══ THE DATA ══
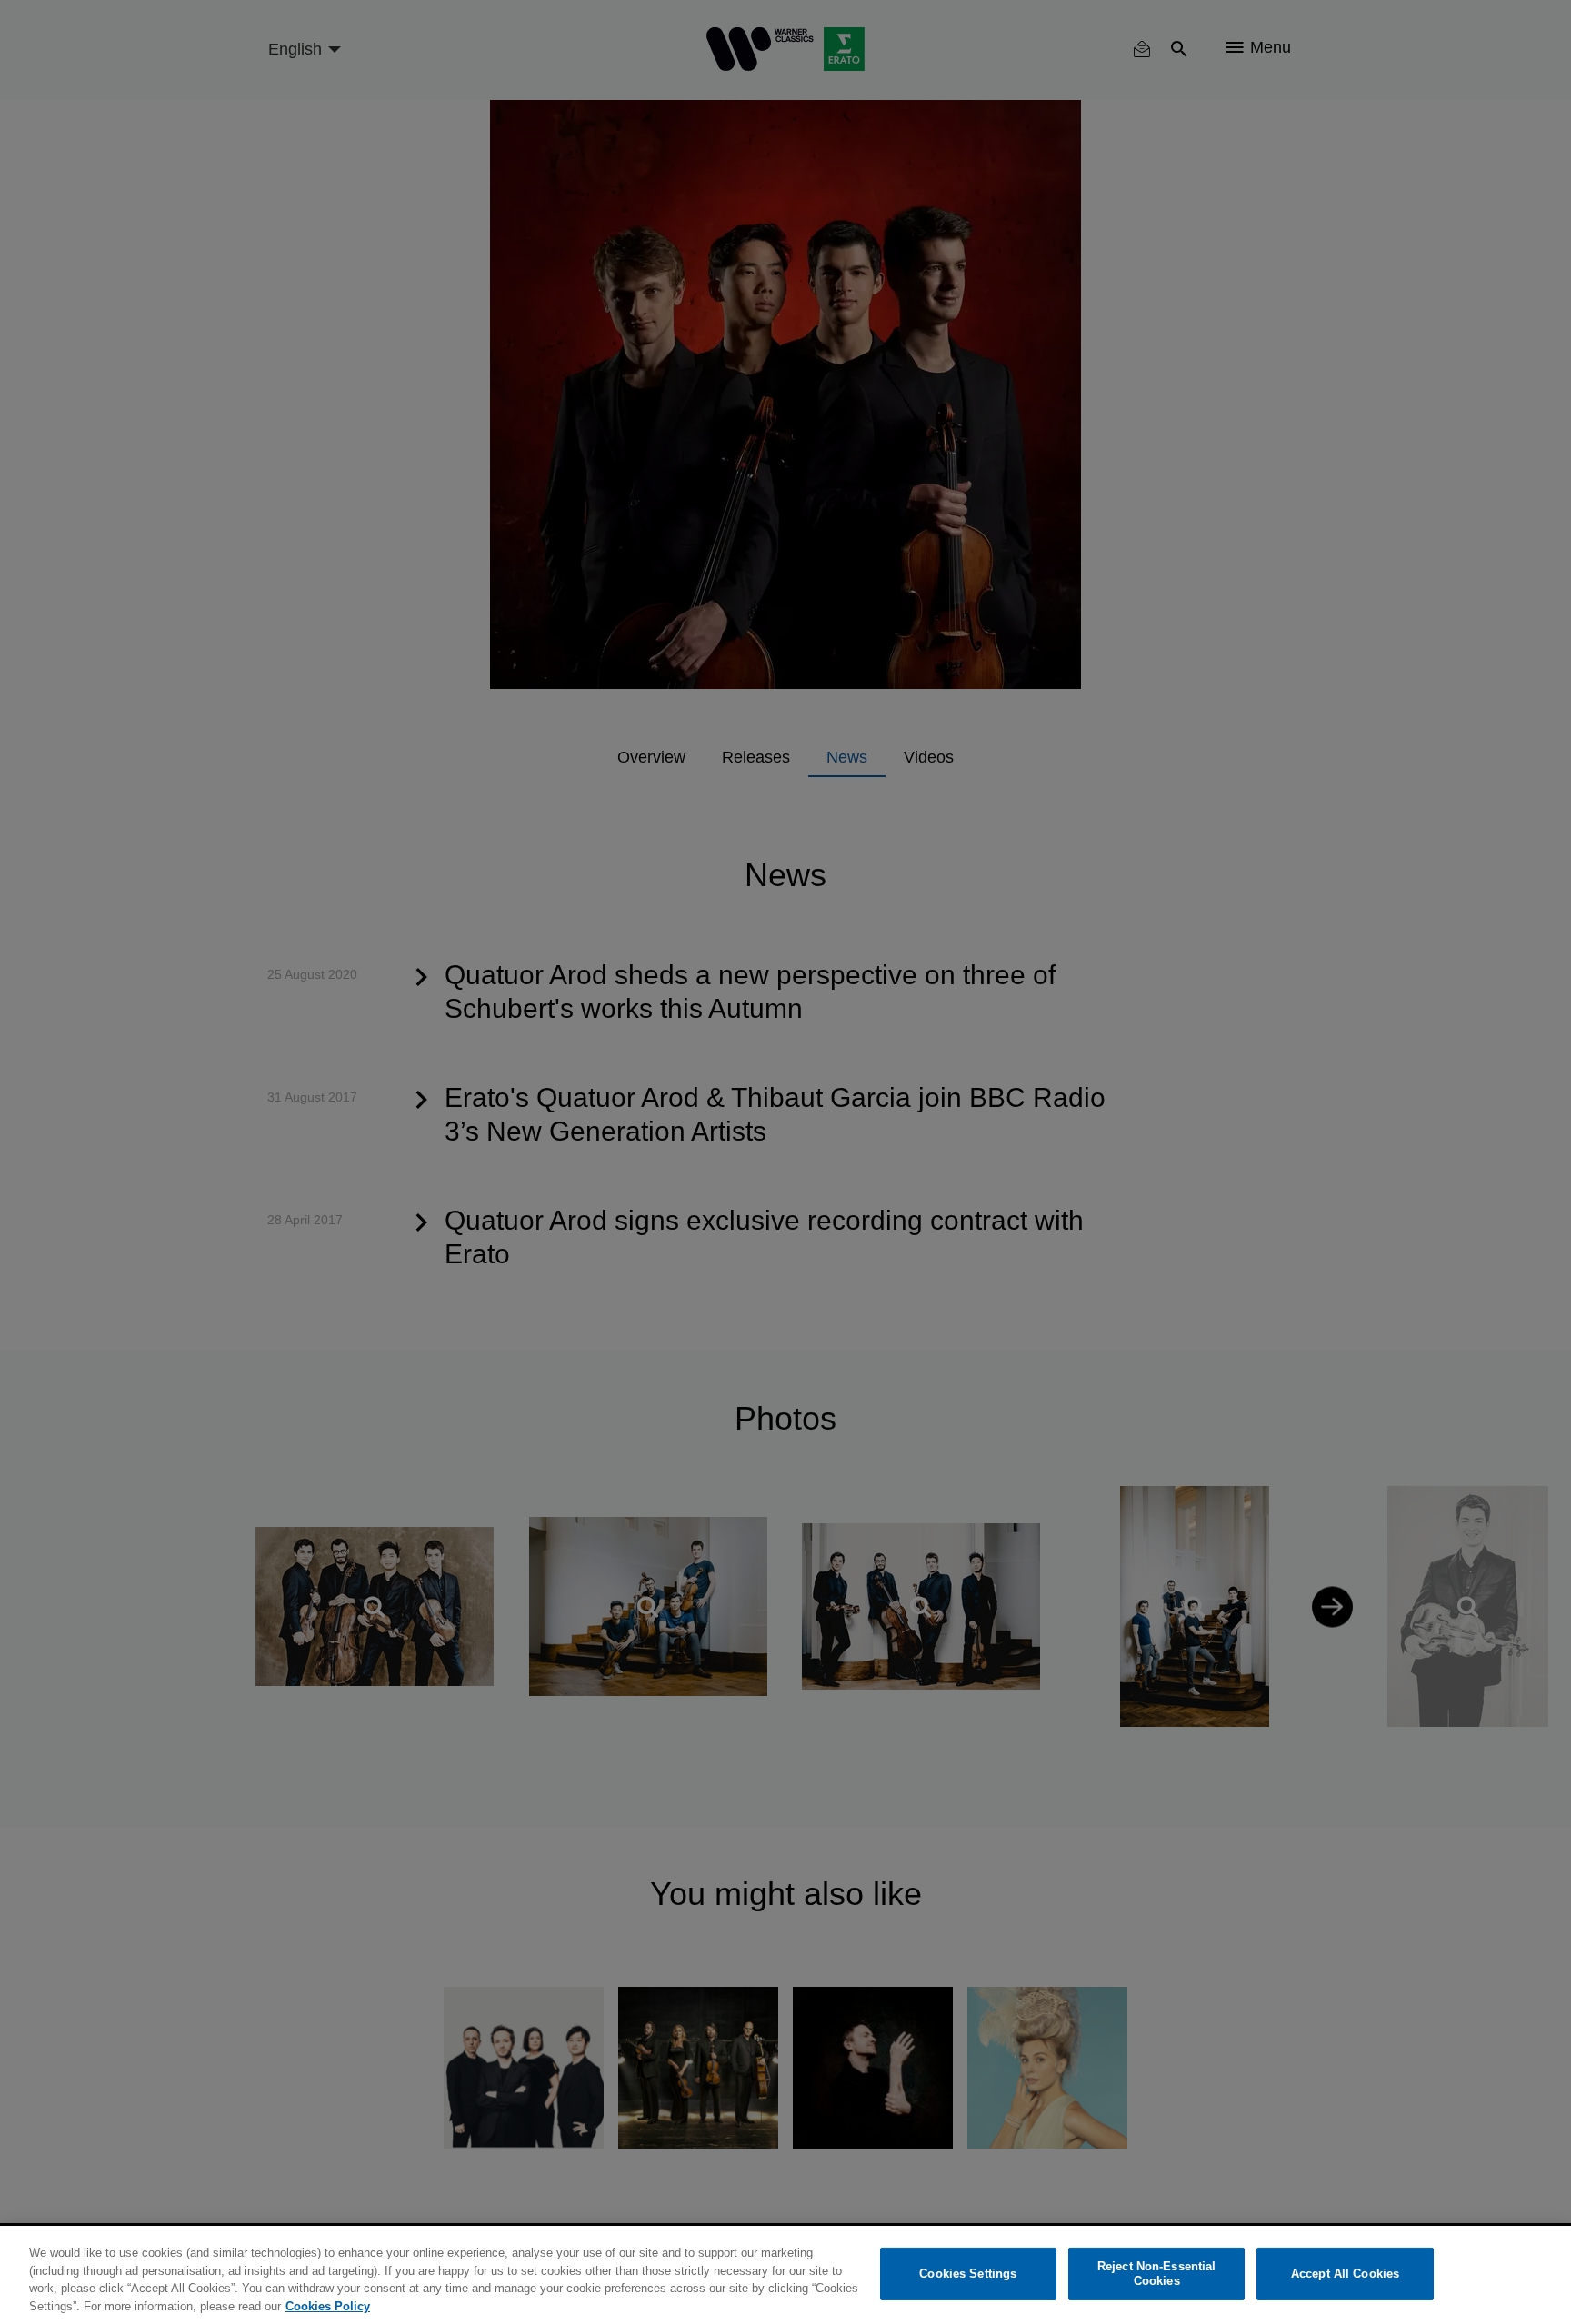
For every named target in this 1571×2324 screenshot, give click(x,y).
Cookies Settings (967, 2273)
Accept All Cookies (1345, 2273)
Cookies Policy (327, 2305)
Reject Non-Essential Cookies (1156, 2273)
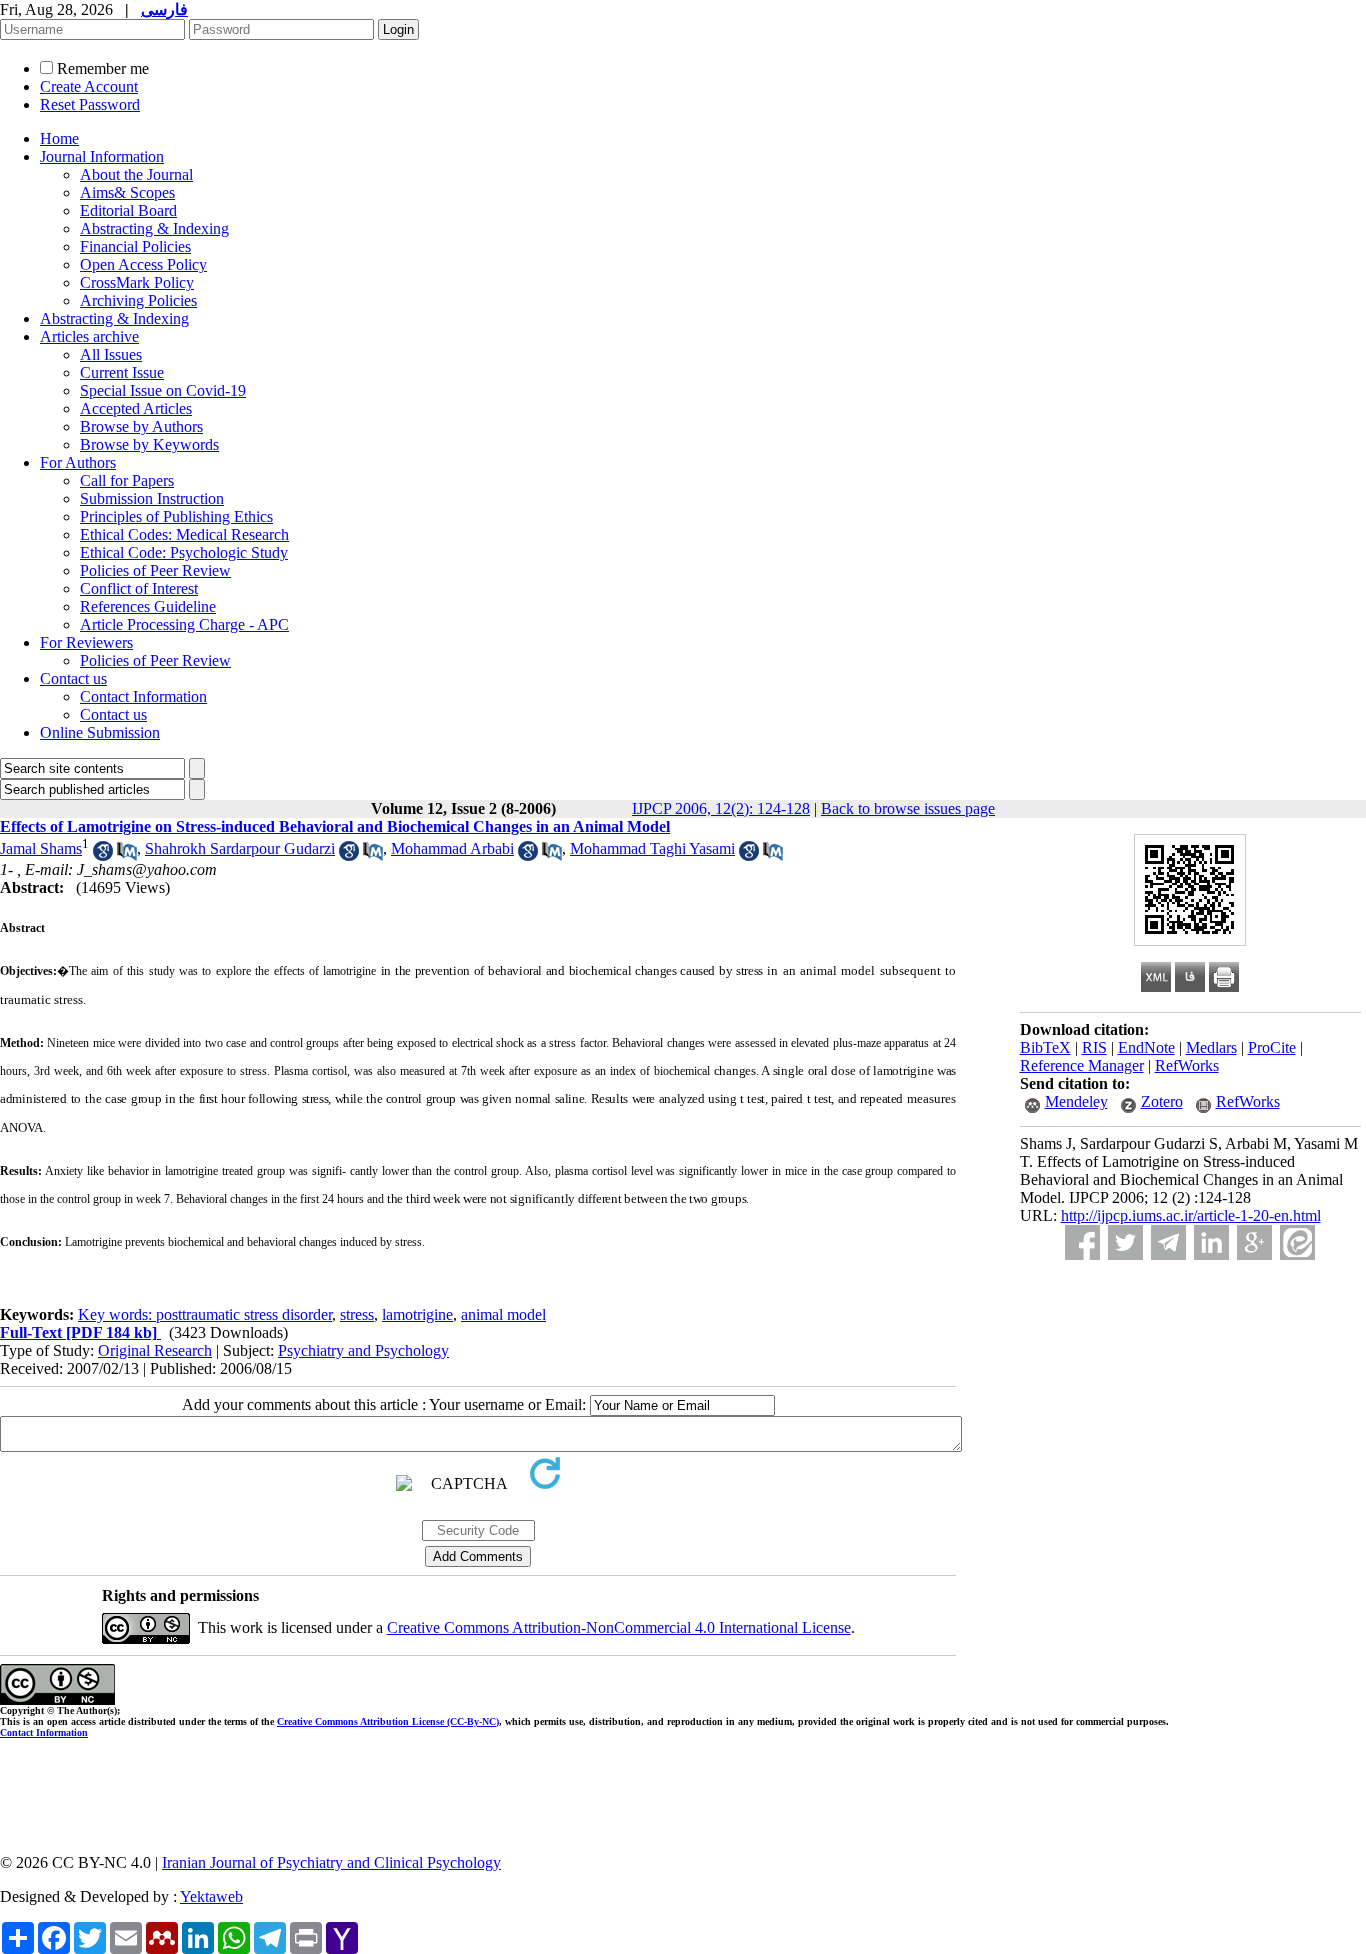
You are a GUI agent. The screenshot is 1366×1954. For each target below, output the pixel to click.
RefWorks (1187, 1065)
═══
- [WHAT TO PRODUCE]
Exactly the lines from the line with "Cookies Settings (967, 2273)" through the last line of the listing, both included, should be extracted, and the pictures left behind.

- [TASK SOLUTION]
Cookies Settings (967, 2273)
Accept All Cookies (1345, 2273)
Cookies Policy (327, 2305)
Reject Non-Essential Cookies (1156, 2273)
You are a GUI agent. The screenshot is 1366×1954. For each target below, output the pixel to click.
RefWorks (1187, 1065)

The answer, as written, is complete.